Kohrs is a senior captain for the Oswego State women’s basketball team, so her current focus is on her final season as a Laker. Earlier in life, however, Kohrs had great success on the soccer field.

"A lot of people say when I was in high school that they thought I was better at soccer, but it was just too slow," Kohrs said. "With basketball, there are a lot of different skills you can keep improving and become better."

Since basketball has been at the forefront, Kohrs has always had a knack for defense. Assistant coach Erin Skaradek can see a rise in confidence when she’s playing good defense.

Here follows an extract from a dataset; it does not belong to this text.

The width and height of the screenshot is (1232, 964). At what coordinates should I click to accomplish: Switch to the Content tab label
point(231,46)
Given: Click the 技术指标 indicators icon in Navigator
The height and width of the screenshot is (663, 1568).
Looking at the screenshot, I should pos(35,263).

"She’s just someone who’s always intense on the floor. (Kohrs) works on the defensive end to get down to the offensive end," Skaradek said. "I think when she is playing well defensively it lets her settle in offensively."

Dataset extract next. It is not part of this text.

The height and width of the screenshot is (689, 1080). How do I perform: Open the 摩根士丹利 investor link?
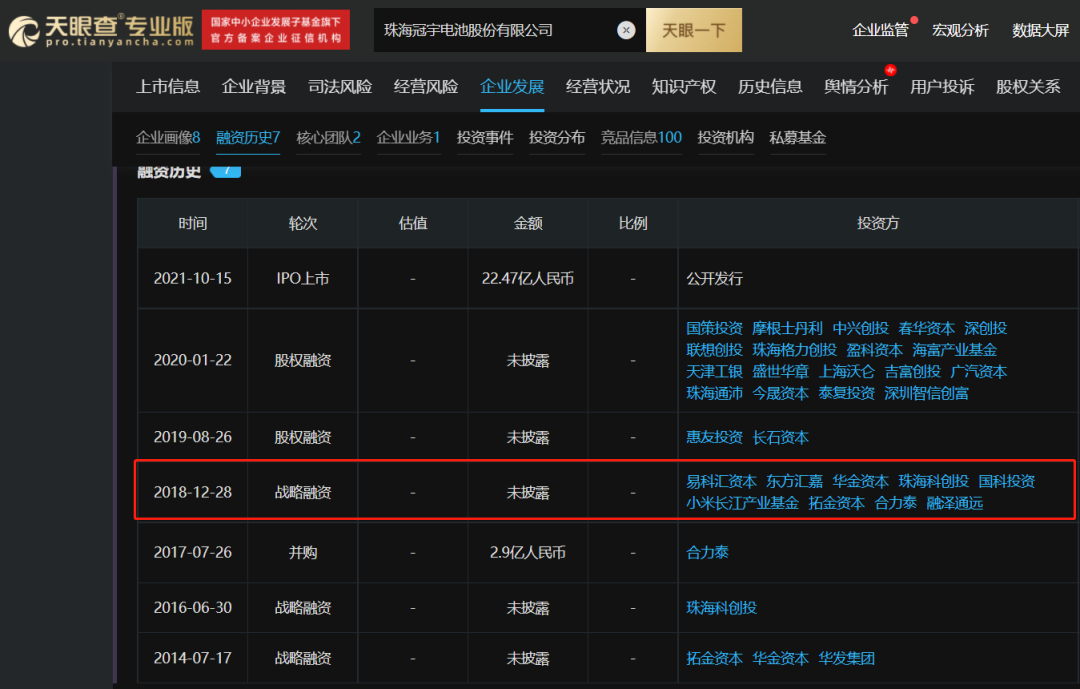click(787, 329)
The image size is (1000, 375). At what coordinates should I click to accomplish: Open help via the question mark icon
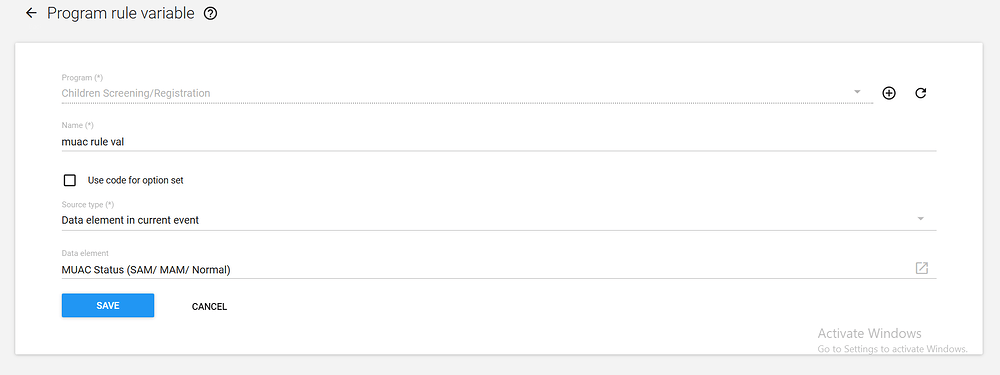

"In terms of our defensive spark, she’s it," head coach Tracy Bruno said.

Kohrs isn’t a statistical force. Last season, she averaged only six points and a little over three rebounds, but her 27.8 minutes per game were full of heart. She acts as the glue to the team and Bruno sees her effect on the other players.

"She is the constant positive voice. She would be the one that would refuse to talk about losing," Bruno said.

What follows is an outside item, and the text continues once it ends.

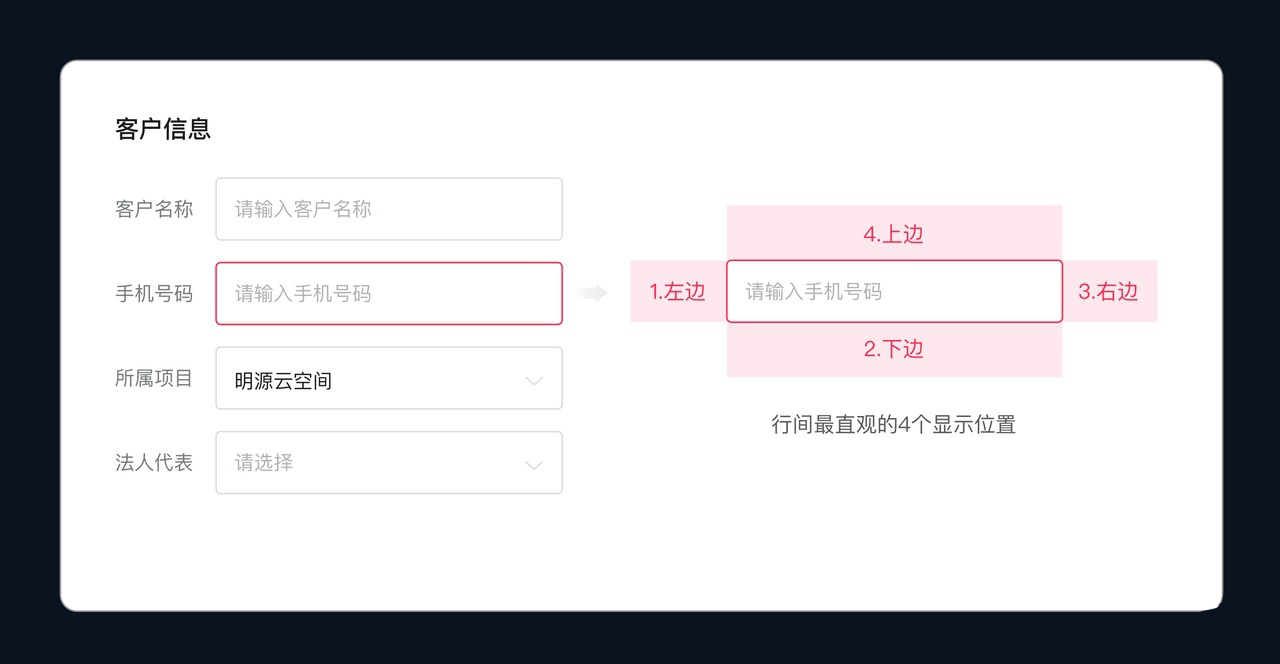
Task: Expand the 法人代表 dropdown chevron
Action: pos(534,464)
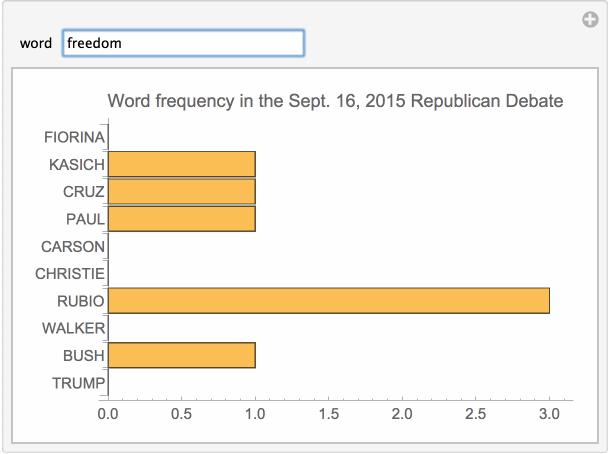Click the CHRISTIE axis label
608x454 pixels.
(69, 273)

As a young girl, Kohrs approached the practice court a little differently. She would take a ball, headphones and Rollerblades to a local court. A relaxed Kohrs would then glide around the court, shooting with constant movement. She now has the mid-range jump shot to prove it.

"The mid-range game is the lost art of basketball. You either play inside or you play outside," Bruno said. "Rachel has established a very solid mid-range, pull-up jump shot game which is a huge asset to us."

Kohrs started playing organized basketball in fifth grade, even traveling to a league in Massachusetts to play bigger schools. Kohrs is a supportive teammate on and off the court. Co-captain and fellow guard Traci Bacon is a witness to her leadership and companionship.

"She is one of those players, especially with the young girls, that will step aside and tell them what to fix," Bacon said. "If someone is having a bad day, even if it doesn’t affect basketball, she’ll still put the effort forth to talk to them and help them out."

"It sounds so corny to say she has relationships with everyone, but I really think that’s the kind of kid she is," Bruno said. "(Kohrs) is always willing to put others before her own success. You don’t replace that easily."

There is no part of Kohrs’ game that she is completely satisfied with. Surprisingly, she targeted ball handling and confidence as weaknesses. When she attended New Lebanon High School, she switched back and forth between point and shooting guard.

"She pushes us," Skaradek said. "She’s got more confident since last year with her ball-handling so she really looks to push up the floor."

Skaradek’s comments show a work ethic that is sure to impress. Ankle problems have lingered on for Kohrs since her sophomore season. She broke her ankle during the summer before her junior season while playing basketball. Being a health and wellness management major, Kohrs knew the risks of going back too early, but that didn’t stop her.

"Obviously, she has that ‘poor me’ moment, but she always rallies very quickly," Bruno said. "We’re yelling at her as coaches to sit down. She’s so into the game even though she’s not physically a part of it."

Kohrs fully understands that basketball isn’t going to pay the bills. Her infatuation with the game will probably never die, but she is clearly realistic about her future.

"I’m not interested in going any further (after college)," Kohrs said. "When I was little that would be really nice, but there’s just the reality of talent level."

Kohrs is pursuing a career in physical therapy. She is currently interning at Robert Berkley Physical Therapy in Oswego, where she shadows Berkley to learn the ropes. When she graduates, she plans to go to Onondaga Community College. Kohrs will then try to get a job as a physical therapy assistant.

For now, Kohrs is all basketball. She pulls the number 11 jersey on over her shoulders on game nights. She runs onto the floor when her name is announced. She plays with passion. She plays because she loves to.